I have about a half-dozen variables, each of which can have anywhere from three to ten outcomes. I have to measure the degree of separation/similarity between rows.
Either we can do some sort of weighted system for each variable and then go by a cutoff percent, or we can apply some sort of classification technique?
I was thinking k-NN, but it's not designed for categorical data. I know that there is an extension for categorical data, but what's the difference between percentage/weighted similarity?
Open to thoughts or clarifications of my assumptions. Thank you.
EDIT: Adding some example data (not exactly the same but simplified)

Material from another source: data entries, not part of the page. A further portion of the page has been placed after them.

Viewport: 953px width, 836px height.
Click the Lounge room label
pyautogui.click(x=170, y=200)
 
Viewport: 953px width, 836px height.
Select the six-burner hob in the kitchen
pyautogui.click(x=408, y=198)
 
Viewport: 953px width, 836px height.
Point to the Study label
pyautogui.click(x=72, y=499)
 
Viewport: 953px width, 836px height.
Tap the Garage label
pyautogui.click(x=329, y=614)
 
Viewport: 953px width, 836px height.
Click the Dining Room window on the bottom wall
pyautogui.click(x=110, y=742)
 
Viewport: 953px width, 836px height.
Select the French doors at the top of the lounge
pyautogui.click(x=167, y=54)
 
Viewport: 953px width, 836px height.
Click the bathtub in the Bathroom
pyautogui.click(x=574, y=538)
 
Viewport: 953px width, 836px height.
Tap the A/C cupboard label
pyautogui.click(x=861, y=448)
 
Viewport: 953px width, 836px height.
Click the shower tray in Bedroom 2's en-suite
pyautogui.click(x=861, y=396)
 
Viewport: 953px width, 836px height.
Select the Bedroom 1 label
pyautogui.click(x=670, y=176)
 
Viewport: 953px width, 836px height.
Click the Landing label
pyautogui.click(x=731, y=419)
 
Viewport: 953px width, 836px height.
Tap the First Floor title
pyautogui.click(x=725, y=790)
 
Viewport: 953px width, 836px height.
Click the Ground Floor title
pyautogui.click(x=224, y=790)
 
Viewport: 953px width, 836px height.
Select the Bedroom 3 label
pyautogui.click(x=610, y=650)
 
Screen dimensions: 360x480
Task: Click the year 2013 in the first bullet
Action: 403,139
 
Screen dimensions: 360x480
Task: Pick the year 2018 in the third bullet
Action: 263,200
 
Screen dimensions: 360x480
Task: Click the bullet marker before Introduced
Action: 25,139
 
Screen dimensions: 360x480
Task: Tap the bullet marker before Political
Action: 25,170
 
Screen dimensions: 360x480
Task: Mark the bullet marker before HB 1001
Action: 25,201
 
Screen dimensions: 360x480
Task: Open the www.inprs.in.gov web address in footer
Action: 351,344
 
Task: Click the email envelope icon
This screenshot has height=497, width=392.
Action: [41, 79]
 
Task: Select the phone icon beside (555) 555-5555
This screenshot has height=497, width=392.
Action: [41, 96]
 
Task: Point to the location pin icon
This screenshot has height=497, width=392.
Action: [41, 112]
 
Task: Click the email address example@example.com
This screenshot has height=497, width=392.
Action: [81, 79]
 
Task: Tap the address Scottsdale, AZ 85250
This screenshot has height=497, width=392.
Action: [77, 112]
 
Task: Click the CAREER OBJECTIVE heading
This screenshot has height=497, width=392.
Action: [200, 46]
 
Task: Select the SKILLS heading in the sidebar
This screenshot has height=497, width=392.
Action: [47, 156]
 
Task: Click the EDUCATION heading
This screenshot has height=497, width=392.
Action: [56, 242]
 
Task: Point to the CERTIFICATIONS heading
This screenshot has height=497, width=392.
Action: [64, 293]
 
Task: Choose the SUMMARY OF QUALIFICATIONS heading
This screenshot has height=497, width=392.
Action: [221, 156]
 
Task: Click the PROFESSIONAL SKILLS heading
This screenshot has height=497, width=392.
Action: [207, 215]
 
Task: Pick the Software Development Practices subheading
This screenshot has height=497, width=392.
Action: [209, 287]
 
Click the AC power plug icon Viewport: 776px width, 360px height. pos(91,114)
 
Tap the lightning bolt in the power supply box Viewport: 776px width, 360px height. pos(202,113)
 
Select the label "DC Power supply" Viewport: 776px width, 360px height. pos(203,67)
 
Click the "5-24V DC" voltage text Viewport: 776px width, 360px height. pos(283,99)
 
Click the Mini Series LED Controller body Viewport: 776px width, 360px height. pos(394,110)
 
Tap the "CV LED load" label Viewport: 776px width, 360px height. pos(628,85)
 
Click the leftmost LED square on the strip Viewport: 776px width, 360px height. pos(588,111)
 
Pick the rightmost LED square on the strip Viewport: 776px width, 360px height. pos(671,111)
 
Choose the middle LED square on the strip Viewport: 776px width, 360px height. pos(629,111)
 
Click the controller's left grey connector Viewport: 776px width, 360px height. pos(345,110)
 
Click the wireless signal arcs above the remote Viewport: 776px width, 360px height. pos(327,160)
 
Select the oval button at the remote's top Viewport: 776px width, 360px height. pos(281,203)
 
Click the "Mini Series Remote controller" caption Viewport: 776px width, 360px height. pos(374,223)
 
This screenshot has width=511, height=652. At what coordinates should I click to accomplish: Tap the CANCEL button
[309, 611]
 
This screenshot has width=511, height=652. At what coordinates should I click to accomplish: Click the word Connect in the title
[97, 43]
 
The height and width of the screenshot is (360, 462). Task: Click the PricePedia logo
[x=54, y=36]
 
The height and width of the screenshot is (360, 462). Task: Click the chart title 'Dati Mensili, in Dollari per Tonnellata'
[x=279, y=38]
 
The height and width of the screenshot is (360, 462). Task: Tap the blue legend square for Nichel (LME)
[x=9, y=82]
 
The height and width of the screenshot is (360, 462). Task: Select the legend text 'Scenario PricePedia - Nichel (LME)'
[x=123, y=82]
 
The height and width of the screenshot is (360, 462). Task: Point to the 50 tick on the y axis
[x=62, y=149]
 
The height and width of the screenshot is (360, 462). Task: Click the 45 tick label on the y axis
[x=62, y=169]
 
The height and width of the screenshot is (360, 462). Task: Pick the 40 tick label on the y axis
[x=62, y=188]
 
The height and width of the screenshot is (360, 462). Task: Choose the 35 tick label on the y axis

TIME RANGE | TYPE | REGION | MANAGER | ....... | ....... |
===========|==========|==========|=============|=========|=========|
SHORT | STOCK | US | JP MORGAN | ... | ... |
SHORT | STOCK | INTL | BOA | ... | ... |
LONG | BOND | US | GOLDMAN | ... | ... |
SHORT | BOND | US | BOA | ... | ... |
MEDIUM | BOND | INTL | BOA | ... | ... |
LONG | STOCK | INTL | JP MORGAN | ... | ... |
MEDIUM | BOND | INTL | GOLDMAN | ... | ... |
SHORT | BOND | US | GOLDMAN | ... | ... |
MEDIUM | BOND | US | GOLDMAN | ... | ... |
MEDIUM | STOCK | INTL | GOLDMAN | ... | ... |
EDIT: Domain knowledge, want to find out how similar each row was to another. So we would have some sort of key/identifier, and we would only want to match two of them. I guess we can assign some sort of coded rating to each row? But if we are just comparing two specific rows, then how would we go about it?
EDIT: I believe this would be some sort of unsupervised learning. Hence, the dependent variable would not necessarily be categorical. The independent ones WOULD be.